• Fri
  • Jul 25, 2014
  • Updated: 12:38pm

LVMH opens advance with focus on watches, jewellery

PUBLISHED : Monday, 29 April, 2002, 12:00am
UPDATED : Monday, 29 April, 2002, 12:00am

LVMH, the world's biggest maker of luxury goods, is set to make its first advance into the mainland market with its watches and jewellery lines.


The company, best known in Asia for its Hennessey Cognac and Louis Vuitton leather goods, said it would launch its China sales network in June, which would involve 30 retail points in major cities.


Philippe Pascal, the Paris-based president of the group's two-year old watch and jewellery division, said some of LVMH's other brands, including Givenchy fashions and Christian Dior perfumes, have long existed in China.


But the group's watch and jewellery brands, such as Zenith, TAG Heuer, Ebel and Chaumet, have maintained a presence only on the grey market.


Mr Pascal said: 'We have never sold these brands officially in China, so our sales are nowhere.'


In comparison, he said global sales of TAG Heuer watches ranked fourth in the world.


'In 10 years, we should be in line with our international standing,' he said.

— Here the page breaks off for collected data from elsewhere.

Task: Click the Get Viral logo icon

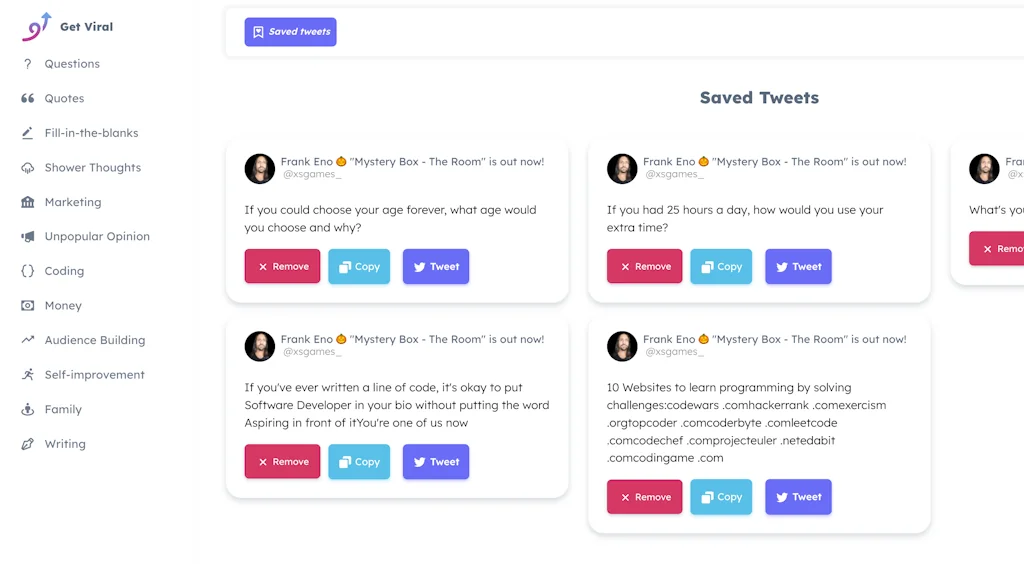Action: coord(37,26)

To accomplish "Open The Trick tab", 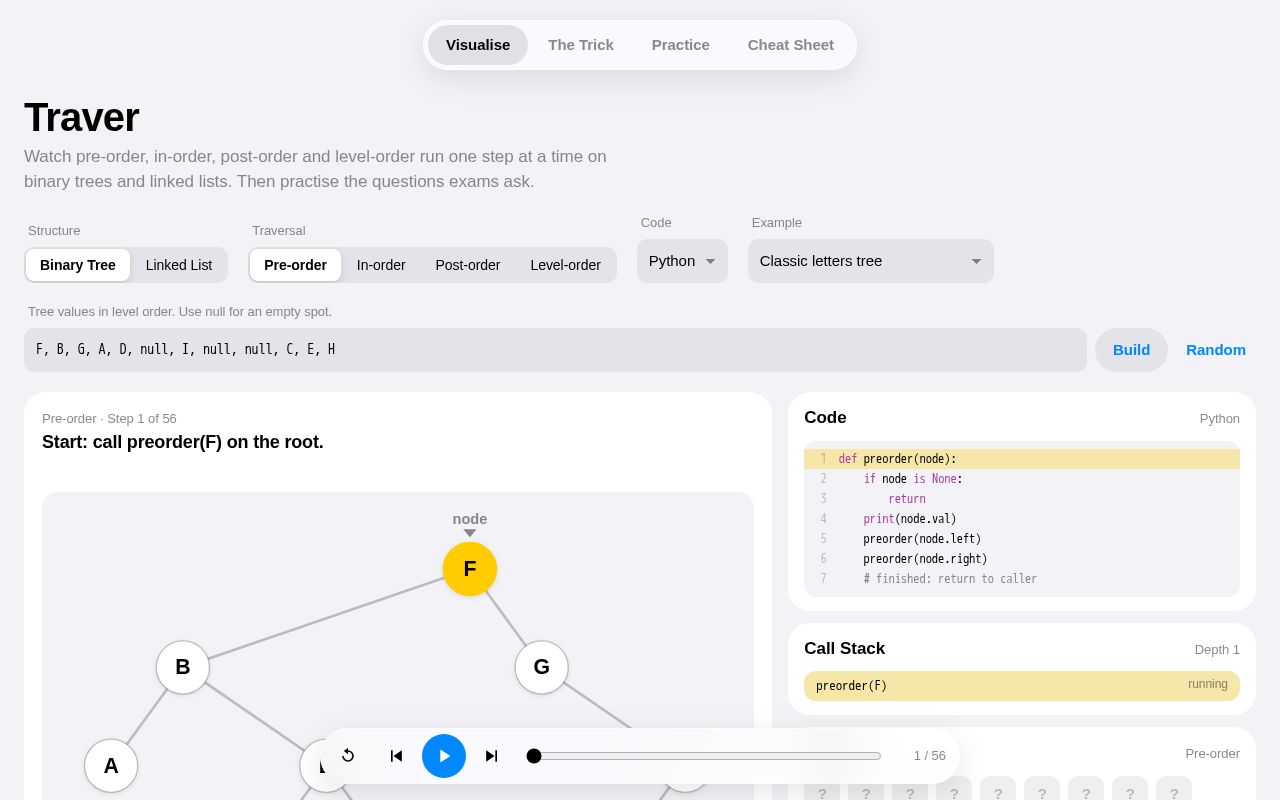I will tap(581, 45).
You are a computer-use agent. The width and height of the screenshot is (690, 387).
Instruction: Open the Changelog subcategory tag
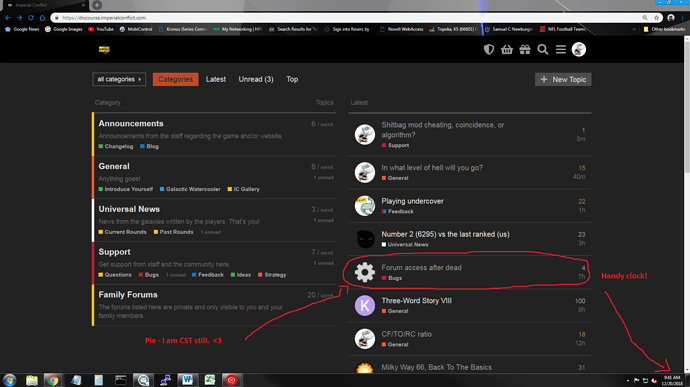tap(116, 147)
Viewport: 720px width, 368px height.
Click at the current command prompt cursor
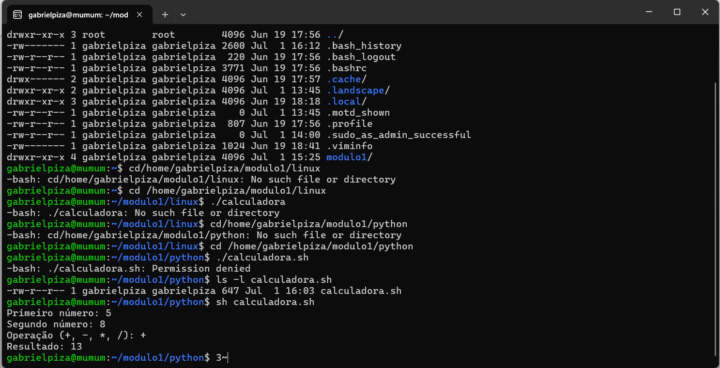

The watch and jewellery unit, for which a general manager has been appointed, will be headquartered in Shanghai and supported by five employees.


But the unit will draw heavily on operational support from the other more established LVMH divisions in China, especially the wine and spirits unit.


As would be expected, a large part of the watch and jewellery unit's budget would be reserved for advertising, Mr Pascal said.


LVMH is under pressure to explore new markets for its products, to make up for the impact of its huge expansion programme over the past few years which has hurt its profitability.


The LVMH group has, to a large extent, long depended on cross-subsidies from several of its profitable core brands, primarily Louis Vuitton, to cover the group's diversification.


Last month, LVMH announced a net profit of just 10 million euros (about HK$69.93 million), down from 722 million euros a year earlier.


Asia, excluding Japan, accounts for about 10 per cent of the group's watch and jewellery sales, which Mr Pascal said was far too small.


He said the company would try to double this figure over the next five years.


Mr Pascal said that selling watches to the Chinese public would to a large degree involve educating them on the quality of the products, rather than merely seducing them to switch from other brands.


'If you want to sell your product, you must educate [the Chinese] on the quality behind the brand name. People in China will not be fooled,' he said.